Том чувствовал, что пора ему проснуться от спячки; такая жизнь, может, и
подходила для человека в угнетенном состоянии, но в ней как-то не хватало пищи
для чувства и было слишком много утомительного разнообразия. Он придумал
несколько планов избавления и наконец притворился, будто ему очень нравится
болеутолитель. Он просил лекарство так часто, что надоел тетке, и в конце
концов она велела ему принимать лекарство самому и оставить ее в покое. Если бы
это был Сид, ее радость не омрачилась бы ничем; но так как это был Том, то она
потихоньку следила за бутылкой.
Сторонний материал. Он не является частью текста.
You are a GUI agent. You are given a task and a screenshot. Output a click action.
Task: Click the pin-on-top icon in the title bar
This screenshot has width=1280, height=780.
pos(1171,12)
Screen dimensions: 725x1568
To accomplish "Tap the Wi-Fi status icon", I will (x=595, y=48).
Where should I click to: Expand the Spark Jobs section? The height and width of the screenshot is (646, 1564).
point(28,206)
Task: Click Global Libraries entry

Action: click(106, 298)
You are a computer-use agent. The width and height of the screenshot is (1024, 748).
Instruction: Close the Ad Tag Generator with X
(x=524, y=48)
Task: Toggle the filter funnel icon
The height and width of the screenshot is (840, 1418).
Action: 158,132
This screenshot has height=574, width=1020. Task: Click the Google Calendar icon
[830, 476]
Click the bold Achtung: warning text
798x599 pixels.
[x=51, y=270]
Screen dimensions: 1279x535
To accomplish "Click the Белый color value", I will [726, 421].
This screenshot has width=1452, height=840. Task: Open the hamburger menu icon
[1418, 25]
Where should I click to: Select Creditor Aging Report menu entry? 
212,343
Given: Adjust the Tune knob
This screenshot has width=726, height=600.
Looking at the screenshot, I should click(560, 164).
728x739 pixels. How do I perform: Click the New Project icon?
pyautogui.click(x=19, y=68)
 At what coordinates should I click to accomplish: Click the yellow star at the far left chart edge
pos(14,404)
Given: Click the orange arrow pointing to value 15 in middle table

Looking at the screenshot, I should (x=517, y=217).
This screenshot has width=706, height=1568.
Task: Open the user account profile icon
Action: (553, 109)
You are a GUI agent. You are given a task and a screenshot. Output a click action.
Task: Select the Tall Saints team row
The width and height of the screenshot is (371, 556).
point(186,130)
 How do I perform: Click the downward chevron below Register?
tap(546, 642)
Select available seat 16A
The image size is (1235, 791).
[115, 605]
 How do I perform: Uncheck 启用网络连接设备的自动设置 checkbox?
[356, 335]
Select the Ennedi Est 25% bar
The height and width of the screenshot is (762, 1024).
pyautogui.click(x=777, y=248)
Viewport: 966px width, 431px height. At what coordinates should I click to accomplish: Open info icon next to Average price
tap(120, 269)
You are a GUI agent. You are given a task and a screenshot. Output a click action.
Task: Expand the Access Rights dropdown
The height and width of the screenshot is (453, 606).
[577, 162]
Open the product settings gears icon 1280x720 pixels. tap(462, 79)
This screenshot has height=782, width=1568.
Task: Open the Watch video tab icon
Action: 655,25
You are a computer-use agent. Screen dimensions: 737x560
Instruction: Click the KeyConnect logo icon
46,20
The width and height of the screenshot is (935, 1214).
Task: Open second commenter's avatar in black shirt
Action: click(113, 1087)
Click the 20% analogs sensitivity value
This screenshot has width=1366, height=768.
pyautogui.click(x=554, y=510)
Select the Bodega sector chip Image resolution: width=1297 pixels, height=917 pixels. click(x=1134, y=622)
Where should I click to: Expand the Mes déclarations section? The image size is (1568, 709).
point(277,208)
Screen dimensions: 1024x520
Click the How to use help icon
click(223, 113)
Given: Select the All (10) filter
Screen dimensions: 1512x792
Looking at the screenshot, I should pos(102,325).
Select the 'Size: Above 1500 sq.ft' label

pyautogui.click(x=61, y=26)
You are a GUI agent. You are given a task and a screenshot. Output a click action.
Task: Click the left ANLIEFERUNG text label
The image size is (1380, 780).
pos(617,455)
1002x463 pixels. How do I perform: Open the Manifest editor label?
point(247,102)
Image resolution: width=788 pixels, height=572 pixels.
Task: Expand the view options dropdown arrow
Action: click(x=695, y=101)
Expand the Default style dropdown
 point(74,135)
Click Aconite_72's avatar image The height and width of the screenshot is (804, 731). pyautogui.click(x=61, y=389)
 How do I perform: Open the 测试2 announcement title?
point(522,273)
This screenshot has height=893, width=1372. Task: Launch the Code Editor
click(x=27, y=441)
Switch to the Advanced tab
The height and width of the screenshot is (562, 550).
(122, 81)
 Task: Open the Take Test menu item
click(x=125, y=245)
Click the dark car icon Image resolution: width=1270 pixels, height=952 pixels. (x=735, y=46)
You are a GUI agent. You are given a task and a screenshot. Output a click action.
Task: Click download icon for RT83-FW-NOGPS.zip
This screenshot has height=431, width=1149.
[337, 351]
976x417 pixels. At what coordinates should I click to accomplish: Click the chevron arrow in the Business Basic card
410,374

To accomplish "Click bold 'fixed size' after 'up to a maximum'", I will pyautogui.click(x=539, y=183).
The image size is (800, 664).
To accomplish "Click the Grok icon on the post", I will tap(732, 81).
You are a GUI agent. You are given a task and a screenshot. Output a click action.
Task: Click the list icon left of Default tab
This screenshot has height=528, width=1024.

Оказалось, однако, что лекарство и в самом деле
убавляется, но тетке не приходило в голову, что Том поит болеутолителем щель в
полу гостиной.
Однажды Том только что приготовился угостить эту щель ложкой лекарства, как в
комнату вошел теткин желтый кот, мурлыча и жадно поглядывая на ложку, будто
просил попробовать. Том сказал ему:
– Лучше не проси, если тебе не хочется, Питер.
Питер дал понять, что ему хочется.
– Смотри не ошибись.
Питер был уверен, что не ошибается.
– Ну, раз ты просишь, я тебе дам, я не жадный; только смотри, если тебе не
понравится, сам будешь виноват, я тут ни при чем.
Питер был согласен. Том открыл ему рот и влил туда ложку лекарства. Питер
подскочил на два метра кверху, испустил дикий вопль и заметался по комнате,
налетая на мебель, опрокидывая горшки с цветами и поднимая невообразимый шум.
Потом он встал на задние лапы и заплясал вокруг комнаты в бешеном веселье,
склонив голову к плечу и воем выражая неукротимую радость. Потом он помчался по
всему дому, сея на своем пути хаос и разрушение. Тетя Полли вошла как раз
вовремя и увидела, как Питер перекувырнулся несколько раз, в последний раз
испустил мощное «ура» и прыгнул в открытое окно, увлекая за собой уцелевшие
горшки с цветами. Тетя Полли словно окаменела от изумления, глядя на него
поверх очков; Том валялся на полу, едва живой от смеха.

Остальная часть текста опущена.